"We're building a high-performance culture" is not a people strategy.
"We're building a high-performance culture" is not a people strategy.
It's an aspiration. And there's a real difference.
The gap tends to show up when you ask HR leaders to describe their actual strategy... what they genuinely believe about how people should experience work at their specific organisation.
Not the processes they run, not the system they use or the people-initiatives in play. But the underlying mechanism.
Most find it harder to answer than they expect.
That's not a criticism. It's a symptom of how HR has been sold to for the last two decades. Generic performance cycles, boiler plate 1:1 templates, annual engagement surveys that look identical across industries. It's why performance management is so often referred to as a tick-the-box exercise.
A real people strategy has a defensible mechanism underneath it... eg:
"We believe the manager-employee conversation is where performance actually happens. So instead of tracking whether managers completed their reviews, we measure whether employees found the conversations useful."
or
"We believe growth happens through experience, not coursework. So our development plans are built around exposure to new work, not training catalogues."
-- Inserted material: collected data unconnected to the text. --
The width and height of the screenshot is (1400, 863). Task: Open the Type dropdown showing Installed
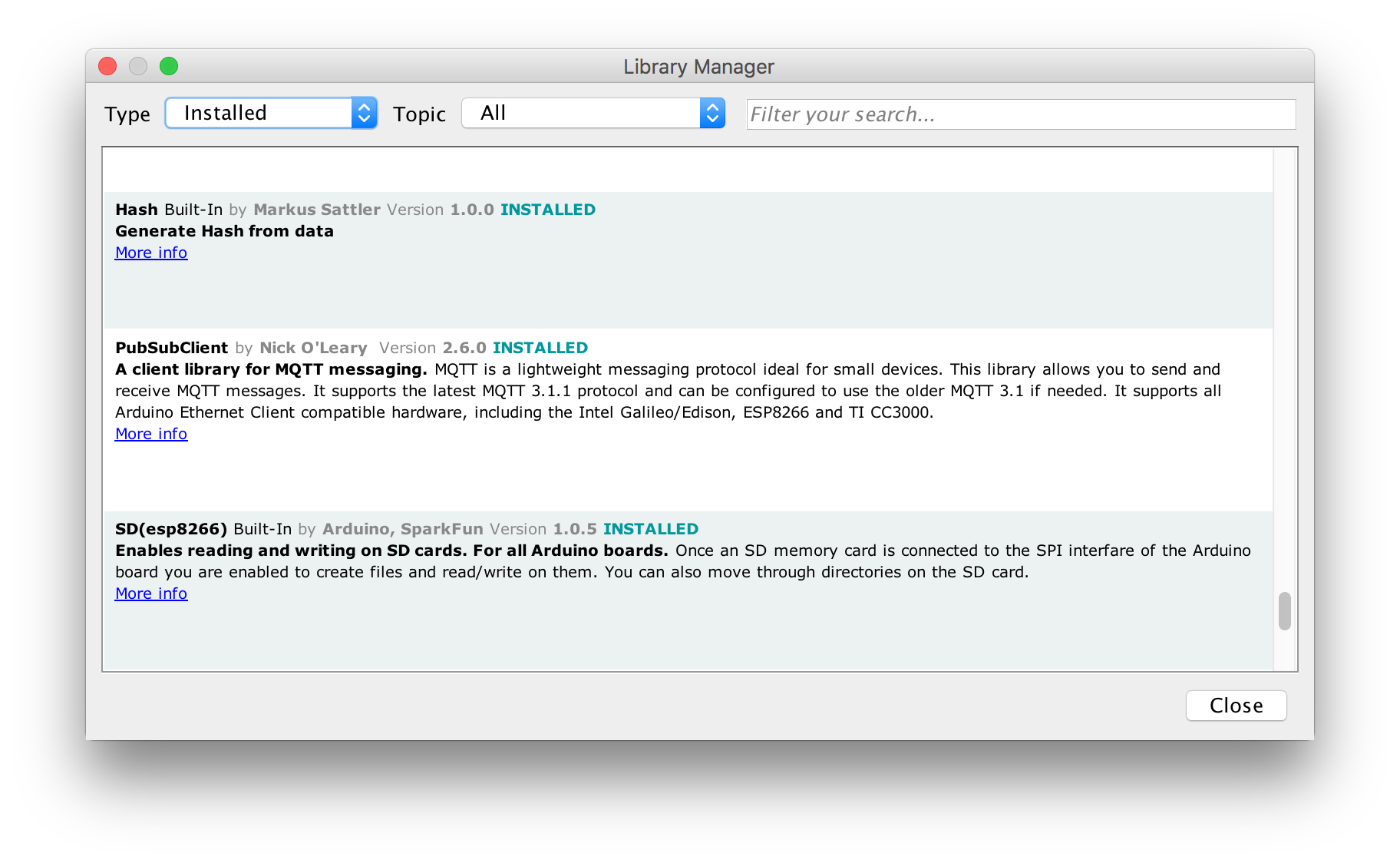[271, 113]
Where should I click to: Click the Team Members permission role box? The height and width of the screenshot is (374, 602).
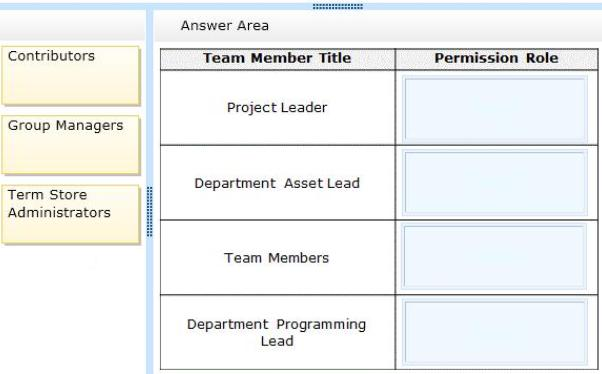coord(495,257)
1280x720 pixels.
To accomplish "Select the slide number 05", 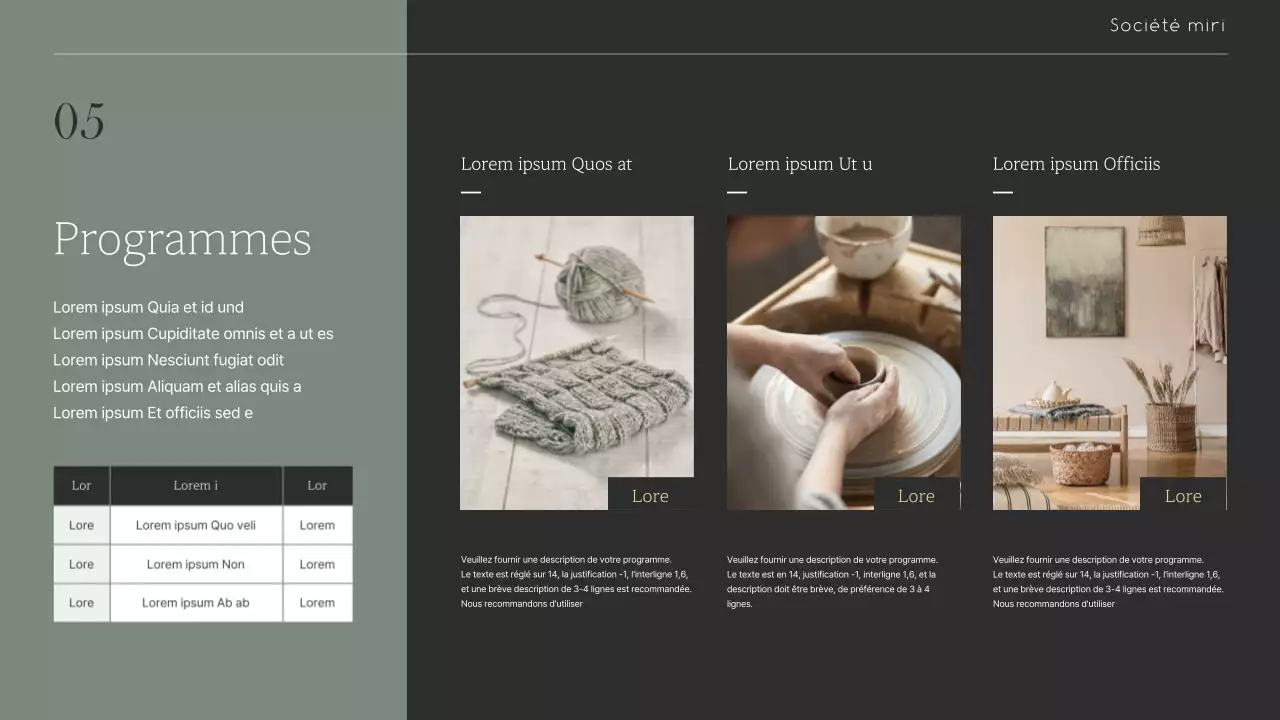I will (79, 122).
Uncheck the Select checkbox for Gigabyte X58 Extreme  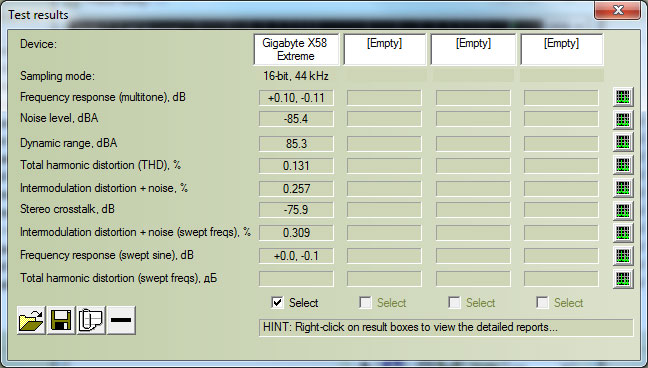pos(277,303)
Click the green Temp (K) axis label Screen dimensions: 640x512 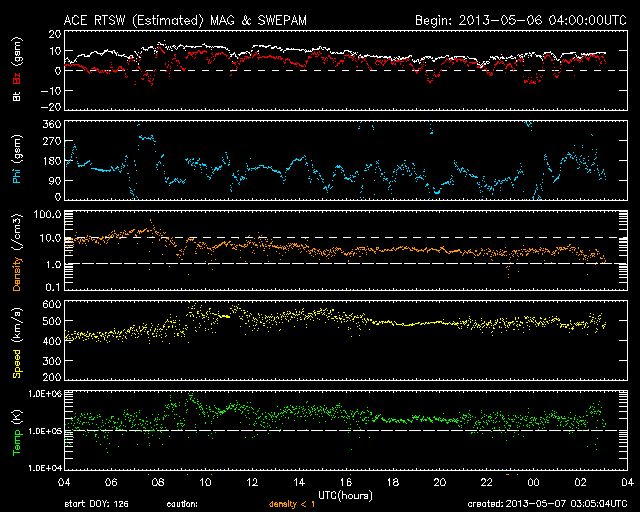[17, 433]
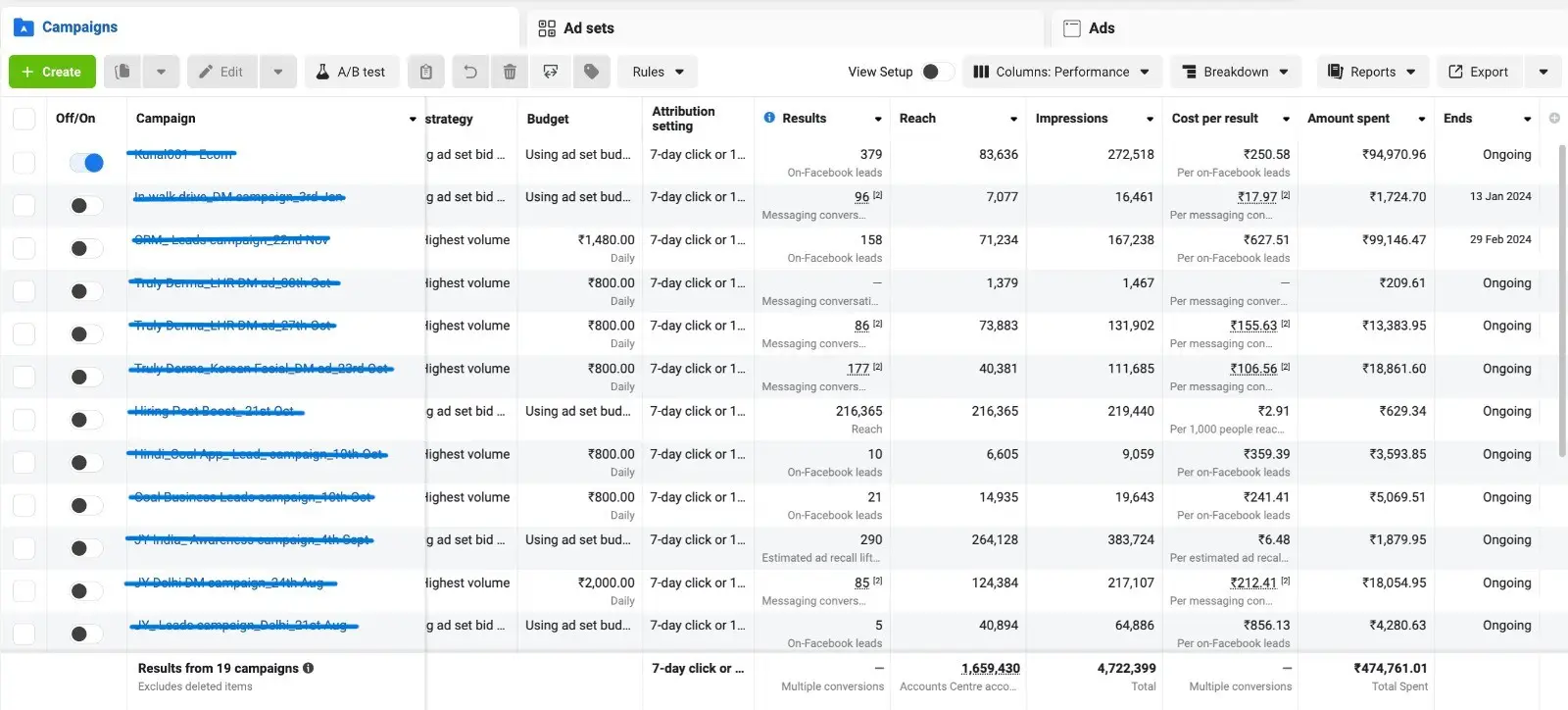The height and width of the screenshot is (710, 1568).
Task: Tick the select-all checkbox in header row
Action: click(24, 119)
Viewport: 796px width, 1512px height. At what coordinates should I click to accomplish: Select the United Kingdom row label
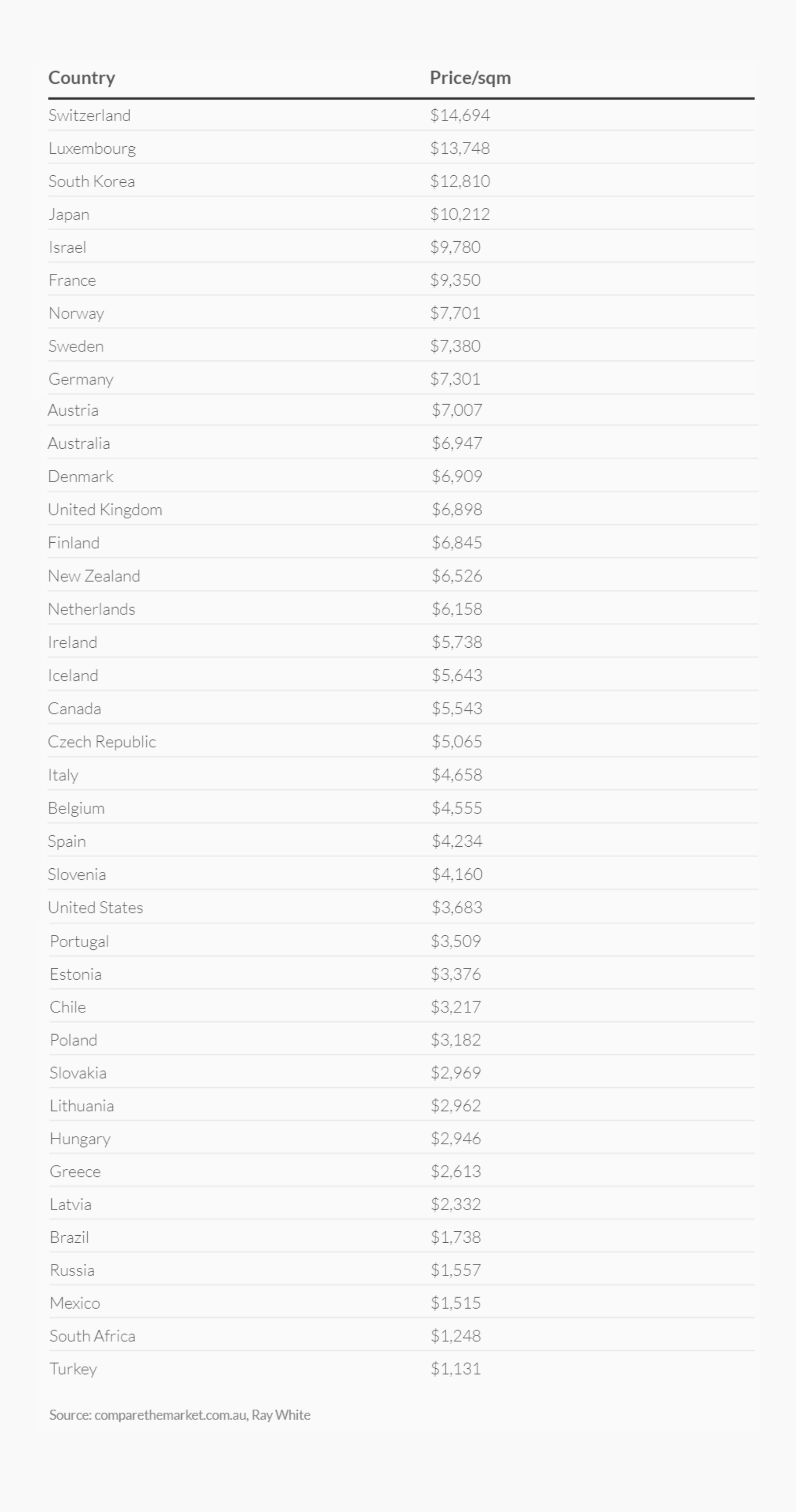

You can explain not just what you're doing, but why your specific version of it works, and why doing it differently would produce a worse result.
Most HR leaders know this. The problem is the question they reach for next:
'What system should we implement?' rather than
'What do we actually believe about how people should experience work here?'
The system is downstream of the strategy. Always.
A simple diagnostic:
Can you tell the story of your people strategy in a way that makes someone say 'Yes! That sounds exactly right'?Not 'That sounds reasonable' or 'It's good enough for now'.
If you can't get there yet, it's worth treating that as the real problem to solve before you buy, build, or launch anything.